Insurance companies have made a push in recent months to attract new customers by depicting the many types of distracted driving: blaring music, makeup application, hot coffee, etc. Oak Park, Illinois, is now considering a ban on eating, drinking and grooming behind the wheel. The purported purpose of the traffic violation law is to lower the number of  car accidents caused by so-called "distracted driving." If the ban is successful, Oak Park would be the first city in the nation to ban eating while driving.

Distracted Driving, a government website, has a database of laws, by state, addressing distracted driving.  Maine, New Hampshire, South Carolina, and Utah have the most extensive laws on the issue in the form of blanket bans on distracted driving in general, based on different circumstances or distractions.

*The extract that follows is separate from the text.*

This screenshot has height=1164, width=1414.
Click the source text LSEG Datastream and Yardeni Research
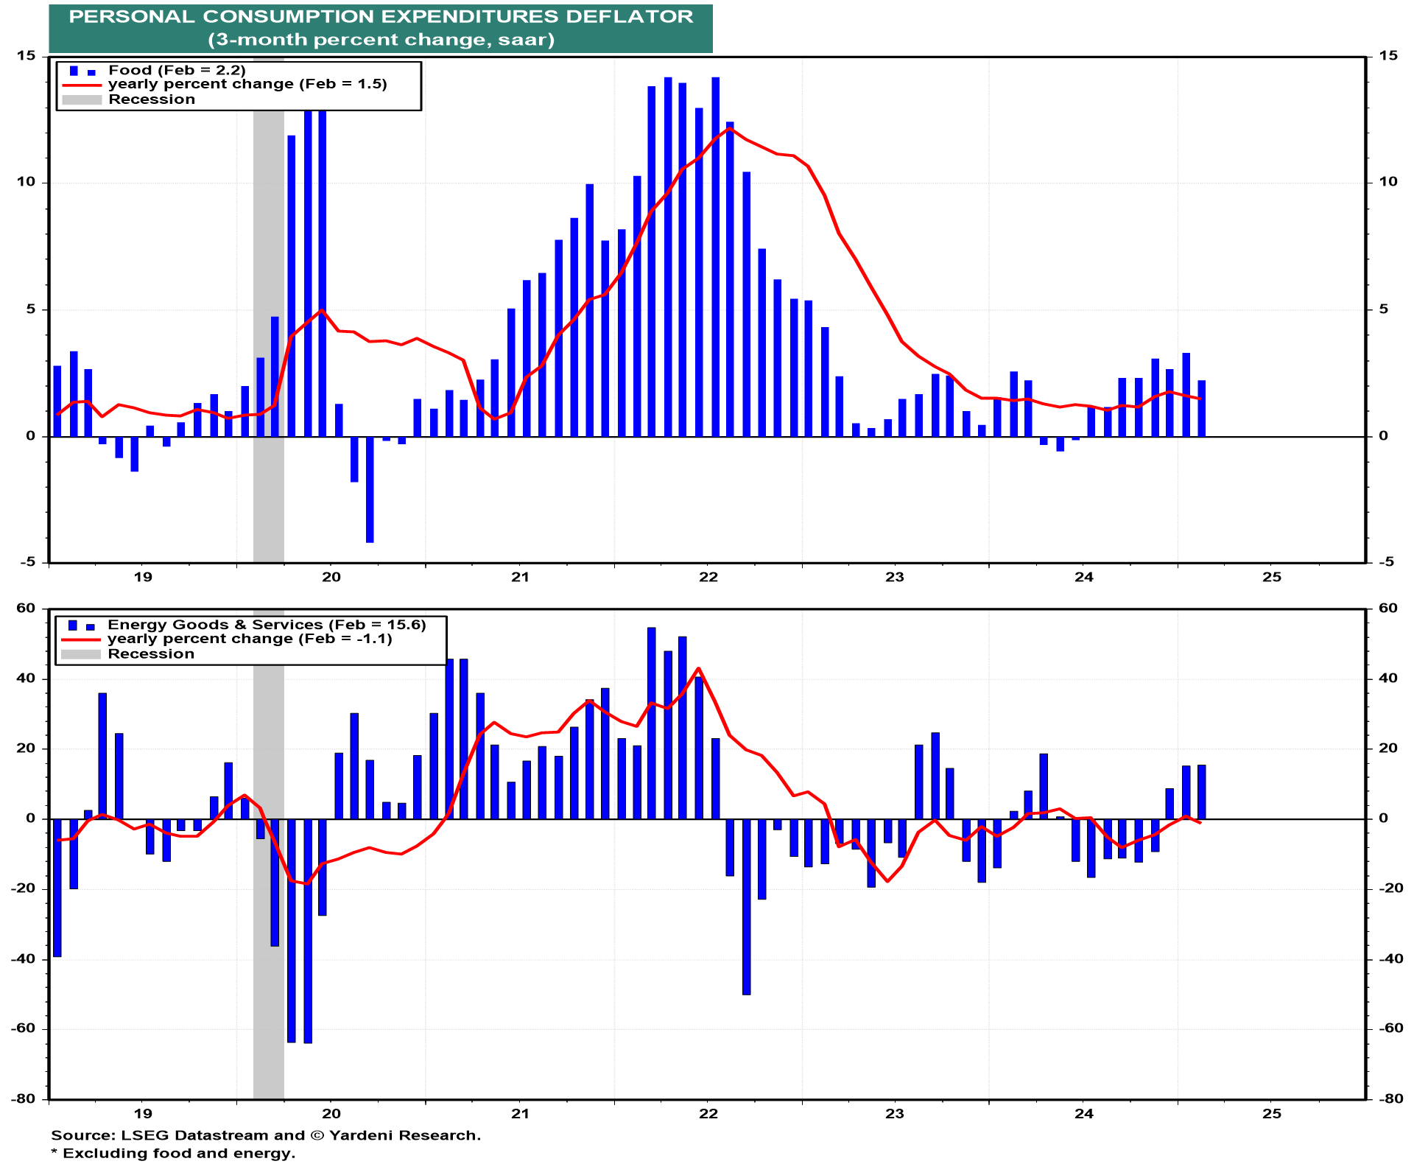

Eating in the car is somewhat synonymous with the fast food drive thru window paradigm of our fast paced society. I posit that rather than decreasing purchases made through drive thrus, as any mother with small children, or otherwise busy or otherwise constrained person can tell you, this would not curb that behavior (which isn't the goal here anyway). Nor, do I personally think that this would have any substantial impact on the number of people who actually eat behind the wheel.

State Farm conducted a study on the impact of texting bans in terms of whether they reduce the amount of car crashes, which is the stated goal of such laws. What the study found, however, was that, "there appears to have been a small increase in claims in the states enacting texting bans, compared to neighboring states. Partly, this may reflect the difficulty of enforcing texting bans." [emphasis added.] It's somewhat comical to think of how police officers would be expected to enforce an eating ban. Will drivers duck down in order to eat, so as to avoid detection? How can an officer verify what they saw? Will McDonald's be subpoenaed to produce receipts and video tapes documenting what time drivers made an order at the window? Time will tell whether the ban passes, or is effective at curbing distracted driving.